Others in the Allman House hotel reported hearing Erwin yell at and hit his bride. He pressured her to get money from her parent’s; and wanted Patrick O’Thayne to rent them a place at Newport, Rhode Island, the resort for New York’s wealthy. In June, 1885, Delly had had enough and left Erwin to go back to her father’s house. Patrick O’Thayne made plans to take his daughters away from New York on an extended trip back to his native Ireland. Delly went back to the Allman House to inform Erwin that she was leaving. Erwin restrained her, and told her that her ship’s departure time was an hour later than it really was; she missed the ship that carried her father and sister away.
Delly returned to Allman House the next day accompanied by her step-brother, with the intention of collecting her belongings, as she had resolved to leave Erwin. Erwin met the pair and told the brother he wanted to speak with Delly alone.

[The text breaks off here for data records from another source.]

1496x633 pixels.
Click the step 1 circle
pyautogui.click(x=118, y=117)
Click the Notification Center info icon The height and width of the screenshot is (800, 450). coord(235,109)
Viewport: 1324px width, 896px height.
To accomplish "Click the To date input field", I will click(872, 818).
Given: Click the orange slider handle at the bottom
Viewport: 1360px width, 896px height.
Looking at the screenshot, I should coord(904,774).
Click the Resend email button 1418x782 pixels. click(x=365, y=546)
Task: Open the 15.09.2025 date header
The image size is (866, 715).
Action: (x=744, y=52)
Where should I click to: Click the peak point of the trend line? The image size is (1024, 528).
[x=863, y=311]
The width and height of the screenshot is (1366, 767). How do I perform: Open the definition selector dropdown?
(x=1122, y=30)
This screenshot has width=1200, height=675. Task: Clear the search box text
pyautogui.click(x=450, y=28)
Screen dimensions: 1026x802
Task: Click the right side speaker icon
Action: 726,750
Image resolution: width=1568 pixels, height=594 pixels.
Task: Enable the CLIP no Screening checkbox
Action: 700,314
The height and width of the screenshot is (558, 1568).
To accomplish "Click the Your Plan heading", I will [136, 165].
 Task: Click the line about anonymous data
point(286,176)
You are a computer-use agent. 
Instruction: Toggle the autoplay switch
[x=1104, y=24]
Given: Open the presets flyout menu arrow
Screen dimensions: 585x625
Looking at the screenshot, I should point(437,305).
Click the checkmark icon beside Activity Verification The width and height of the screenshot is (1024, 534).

In their rooms, Erwin sat down in a chair, leaned over to a drawer, and extracted a large pistol. Her turned it on Delly; she screamed and ran out of the room. Erwin followed her and fired at her in the hallway, striking her in the back. She was able to escape and collapsed in the room of another boarder.
A policeman and other lodgers searched the building for Erwin and found him slunk down in the far corner of a dark upper hallway. The officer approached warily, and as he came closer, Erwin turned the pistol on himself and shot himself in the abdomen.
The result was a newspaper scandal that equaled Victoria Morosini’s. Both Erwin and Delly survived their wounds, and Erwin was tried and convicted of assault with intent to kill. He was sent to Sing Sing on a five-year sentence, and was released in 1889.
Erwin apparently resided in Chicago between 1889 and 1893, but later returned to New York and was caught shoplifting in Bloomingdale’s in the summer of 1893; and again in Philadelphia at Bailey, Banks & Biddle in December 1893. For the latter crime, he was sent to the county penitentiary for 90 days. His fate following that is unknown.